--- THE RECORDS Enclosed Below ---
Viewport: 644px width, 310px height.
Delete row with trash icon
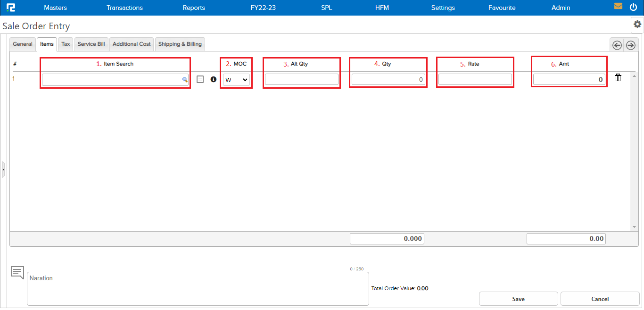pyautogui.click(x=618, y=78)
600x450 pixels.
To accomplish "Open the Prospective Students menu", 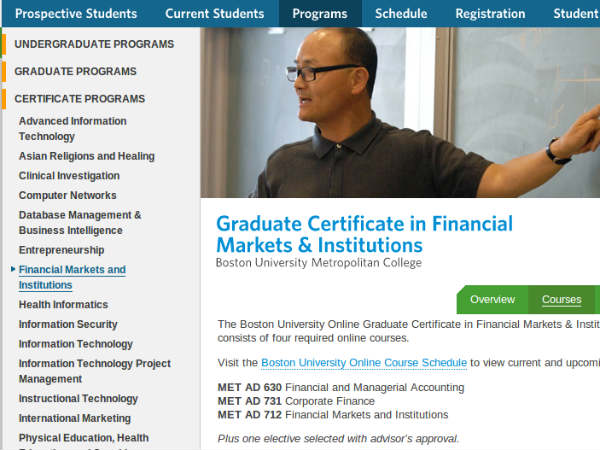I will [x=75, y=14].
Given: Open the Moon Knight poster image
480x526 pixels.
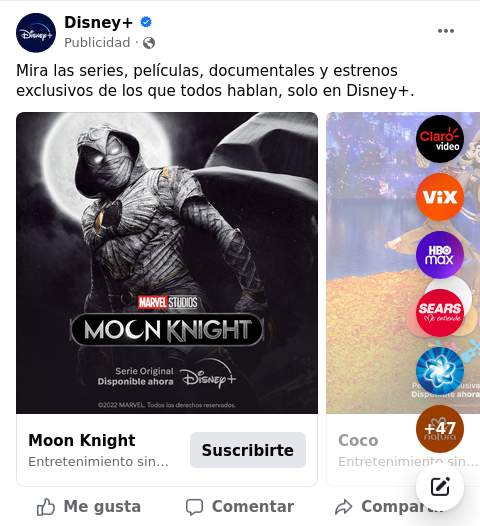Looking at the screenshot, I should (x=167, y=263).
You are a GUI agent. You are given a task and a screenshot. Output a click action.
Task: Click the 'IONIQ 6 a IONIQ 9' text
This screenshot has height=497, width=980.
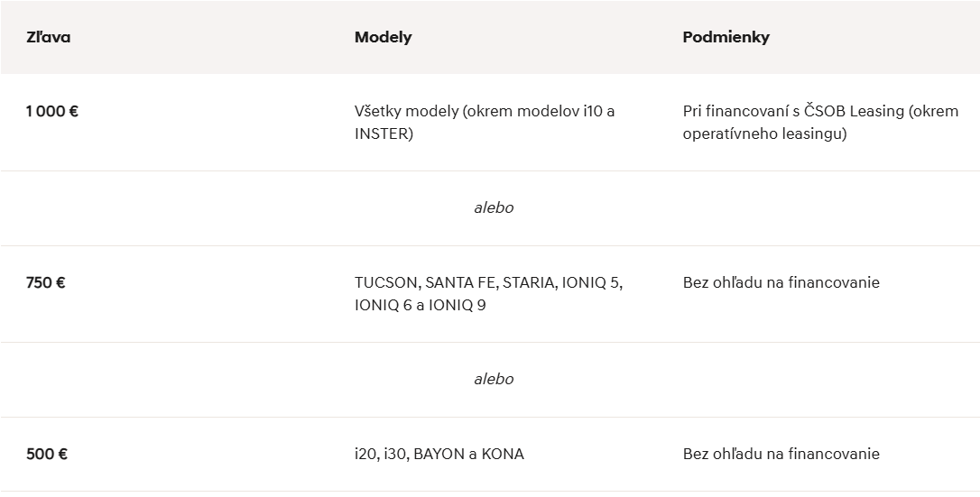(420, 306)
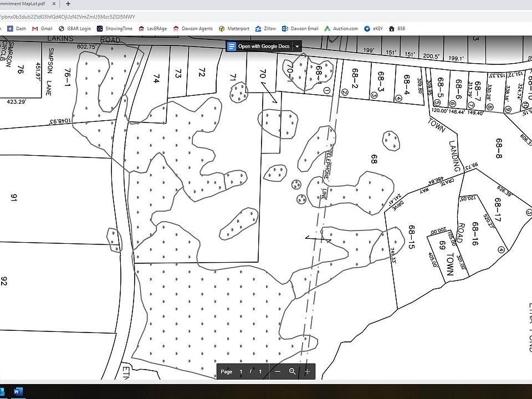Zoom in with the plus button
Image resolution: width=532 pixels, height=399 pixels.
(307, 371)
--- End of Enclosed THE RECORDS ---
YOUR GOAL –
From the line that contains "480x526 pixels." to the last line of the data above, inclusive, transcribe every line exactly and only those lines, omitting pictures.

SOLUTION TO THIS TASK –
480x526 pixels.
Looking at the screenshot, I should (x=167, y=263).
You are a GUI agent. You are given a task and a screenshot. Output a click action.
Task: Click the 'IONIQ 6 a IONIQ 9' text
This screenshot has height=497, width=980.
(420, 306)
Zoom in with the plus button
Image resolution: width=532 pixels, height=399 pixels.
(307, 371)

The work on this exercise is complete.